Figure FDA00038780950300000215
p i And p j Color difference distance D between two primitives c (p i ,p j ) Calculated in the CIE Lab linear color space,
Figure FDA00038780950300000216
as element p i Mean texture color values in CIE Lab space.
5. The building extraction method for the live-action three-dimensional model according to claim 4, characterized in that: using three vertices v of a triangle primitive 1 ,v 2 And v 3 The spatial coordinates of (a) calculate the normal vector of the primitive:
Figure FDA00038780950300000217
average color texture value
Figure FDA00038780950300000218
The calculating method comprises the following steps: computing primitives p in Adobe RGB color space i In the space range of the y direction and the number of the scanning lines, from top to bottom, for any scanning line, intersecting all edges of the primitive with the scanning line, and sequencing the abscissa obtained by intersection from left to right, wherein the edge intersected for odd times of the scanning line is an incoming edge, and the edge intersected for even times of the scanning line is an outgoing edge; then, the space coordinates of the pixels on the scanning line between the incoming edge and the outgoing edge are calculated through interpolation, the UV coordinates of all pixel points in the element are calculated through a gravity center coordinate method, and the U coordinates and the V coordinates are respectively
Figure FDA0003878095030000031
Figure FDA0003878095030000032
Wherein S a V being the coordinates of a pixel point and the primitive 1 And v 2 Area of triangle formed by vertexes, S b V as pixel points and primitives 1 And v 3 Area of triangle formed by vertexes, S c V as pixel points and primitives 2 And v 3 Area of triangle formed by vertices, U 1 、U 2 、U 3 、V 1 、V 2 And V 3 Are each v 1 ,v 2 And v 3 UV coordinate of (2), S t =S a +S b +S c (ii) a And after all the UV coordinates are solved, acquiring texture values from texture images corresponding to the primitives by using the UV coordinates, taking the average value of all the texture values as the texture values of the primitives, and then converting the Adobe RGB color space into the CIE Lab color space.

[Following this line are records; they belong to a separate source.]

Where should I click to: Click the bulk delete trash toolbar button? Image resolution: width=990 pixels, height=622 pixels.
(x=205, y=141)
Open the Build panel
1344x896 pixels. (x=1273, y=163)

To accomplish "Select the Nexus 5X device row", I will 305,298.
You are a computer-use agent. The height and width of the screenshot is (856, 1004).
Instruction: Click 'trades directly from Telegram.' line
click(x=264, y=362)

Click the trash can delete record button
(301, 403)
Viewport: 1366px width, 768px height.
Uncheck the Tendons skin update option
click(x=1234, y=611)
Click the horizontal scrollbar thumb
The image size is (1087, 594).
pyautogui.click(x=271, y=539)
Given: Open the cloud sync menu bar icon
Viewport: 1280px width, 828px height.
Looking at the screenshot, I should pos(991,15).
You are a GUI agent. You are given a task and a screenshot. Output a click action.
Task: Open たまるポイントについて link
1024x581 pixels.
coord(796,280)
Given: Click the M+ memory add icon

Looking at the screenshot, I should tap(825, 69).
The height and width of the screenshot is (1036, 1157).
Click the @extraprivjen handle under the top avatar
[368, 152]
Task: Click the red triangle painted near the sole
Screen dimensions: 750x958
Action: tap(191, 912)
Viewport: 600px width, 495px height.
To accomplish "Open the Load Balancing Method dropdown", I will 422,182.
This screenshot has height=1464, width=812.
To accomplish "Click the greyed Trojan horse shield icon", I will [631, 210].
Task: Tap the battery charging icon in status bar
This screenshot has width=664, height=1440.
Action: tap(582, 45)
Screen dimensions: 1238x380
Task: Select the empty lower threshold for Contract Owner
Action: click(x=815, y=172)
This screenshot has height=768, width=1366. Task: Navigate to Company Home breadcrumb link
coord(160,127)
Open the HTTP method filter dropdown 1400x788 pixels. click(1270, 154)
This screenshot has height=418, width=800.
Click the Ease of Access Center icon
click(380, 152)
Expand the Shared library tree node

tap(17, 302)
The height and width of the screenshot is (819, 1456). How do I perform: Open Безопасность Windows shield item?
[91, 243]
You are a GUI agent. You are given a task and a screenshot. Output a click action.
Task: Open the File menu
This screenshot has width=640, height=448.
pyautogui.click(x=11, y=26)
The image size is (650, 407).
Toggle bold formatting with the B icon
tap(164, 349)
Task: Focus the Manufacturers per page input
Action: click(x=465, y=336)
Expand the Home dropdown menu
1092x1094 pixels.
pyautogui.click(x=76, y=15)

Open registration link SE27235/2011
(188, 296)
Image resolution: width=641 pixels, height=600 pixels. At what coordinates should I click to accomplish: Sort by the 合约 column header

6. The building extraction method for the live-action three-dimensional model according to claim 3, characterized in that: solving an energy optimization function by using a bottom-up energy minimization method based on combination to solve
Figure FDA0003878095030000033
Center primitive set
Figure FDA0003878095030000034
Each primitive outside according to the mapping function
Figure FDA0003878095030000035
It is allocated to each cluster, wherein
Figure FDA0003878095030000036
Figure FDA0003878095030000037
D(p j ,cp i ) Is a primitive p j And primitive cp i Heterogeneous distance between them, and having each primitive
Figure FDA0003878095030000038
Cluster-centric primitives classified therewith
Figure FDA0003878095030000039
Has a minimum sum of heterogeneity distances of (1);
the bottom-up merging-based energy minimization method is implemented by first optimizing a function E (r) in energy ij ) Add a regularization term, namely:
Figure FDA00038780950300000310
in the formula, λ is a regularization parameter, and the initial value of the regularization parameter λ is set to the median of the lowest heterogeneity distance values between each primitive and its neighboring primitives, and then each iteration is increased by two times; at the beginning, all the primitives are set as the central primitive of the cluster, and the central primitives are combined from bottom to top continuously until the number of the clusters is reduced to k.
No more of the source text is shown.